# Kitchen Remodel... HELP!!!



## Homewrecker1989 (Jan 2, 2017)

Ok I sure wish I could post pictures from my phone on here but it won't allow me to. Please refer to Home Depot on what I have so far.

I am remodeling my house. So far I have laid 12 x 24 stick tiles called Petrified Wood (Home Depot) throughout my dining room, bathroom and kitchen. I redid all the cabinets in the kitchen with cherry wood stain and placed Laminate counter tops down, color called Typhoon Ice (Home Depot) Now I am at a stand still on a back splash that will flow good with my colors. So far it looks GREAT but definitely needs a backsplash. I was thinking about just going with a white to be on the safe side, but not sure. Also looking for a color for the remaining walls. The Typhoon Ice as well as the Petrified Wood flooring has bits of tan in it so I was thinking a tan but then again with my cherry wood cabinets, maybe a darker brownish/cherry color to accent my cabinets?

My kitchen size is 15' x 10'. 
Please help!!!


----------



## oldognewtrick (Jan 2, 2017)

Try posting pics now. And  to House Repair Talk!


----------



## havasu (Jan 2, 2017)

If you post up a few pics, our contractors could give you some great ideas.


----------



## nealtw (Jan 2, 2017)

Or find the product at HD site and post the links.


----------



## slownsteady (Jan 8, 2017)

How about purple? But then, there is no accounting for taste, is there? Put in whatever you like, instead of asking a bunch of strangers to decide for you.


----------

▶ JOB A: Decide whether each statement agrees with the kitchen remodel thread. Answer yes or no and quote the words that decide it. (i) The kitchen measures 15' x 10'. (ii) The countertops are granite. (iii) The floor tiles were laid only in the kitchen.
▶ JOB B: In the kitchen remodel thread, what stain was put on the kitchen cabinets?
▶ JOB C: Echo the kitchen remodel thread from "I am remodeling" up to and including "Please help!!!".

▶ DATASET EXCERPT:
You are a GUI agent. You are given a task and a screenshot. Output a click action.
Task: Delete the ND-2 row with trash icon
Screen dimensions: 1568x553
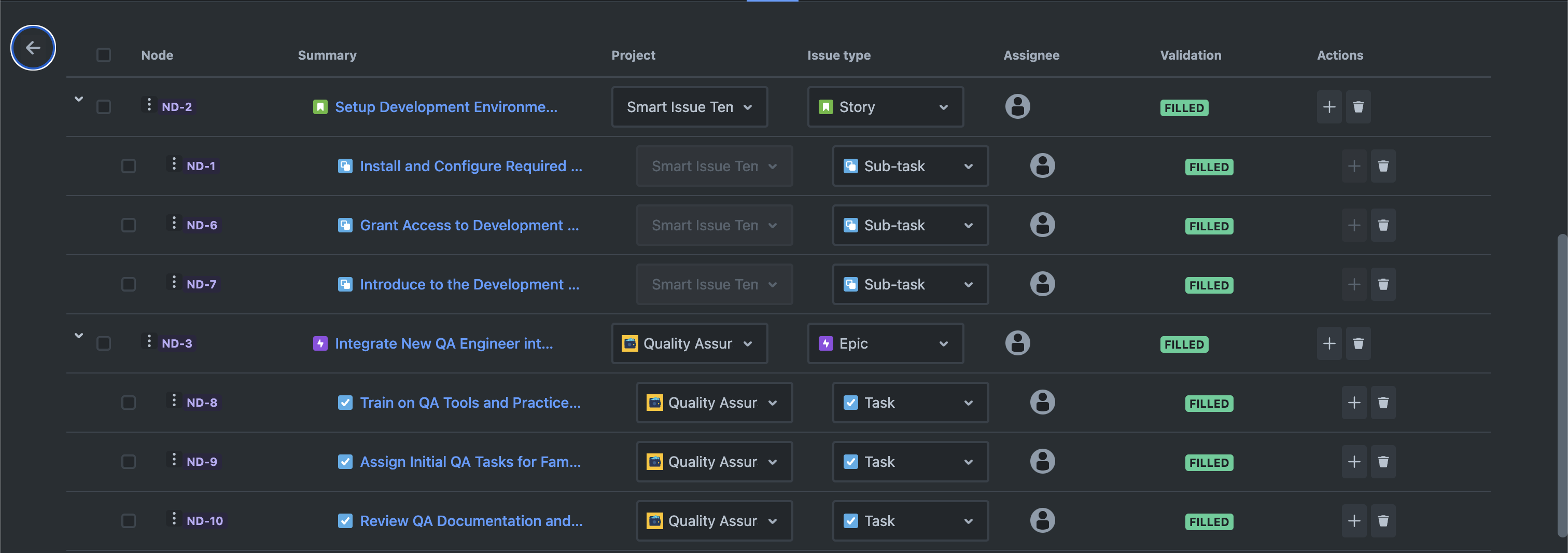tap(1358, 107)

▶ COMPLETE RESPONSE A:
(i) Yes: "My kitchen size is 15' x 10'."
(ii) No: "placed Laminate counter tops down"
(iii) No: "throughout my dining room, bathroom and kitchen"

▶ COMPLETE RESPONSE B: Cherry wood stain.

▶ COMPLETE RESPONSE C:
I am remodeling my house. So far I have laid 12 x 24 stick tiles called Petrified Wood (Home Depot) throughout my dining room, bathroom and kitchen. I redid all the cabinets in the kitchen with cherry wood stain and placed Laminate counter tops down, color called Typhoon Ice (Home Depot) Now I am at a stand still on a back splash that will flow good with my colors. So far it looks GREAT but definitely needs a backsplash. I was thinking about just going with a white to be on the safe side, but not sure. Also looking for a color for the remaining walls. The Typhoon Ice as well as the Petrified Wood flooring has bits of tan in it so I was thinking a tan but then again with my cherry wood cabinets, maybe a darker brownish/cherry color to accent my cabinets?

My kitchen size is 15' x 10'. 
Please help!!!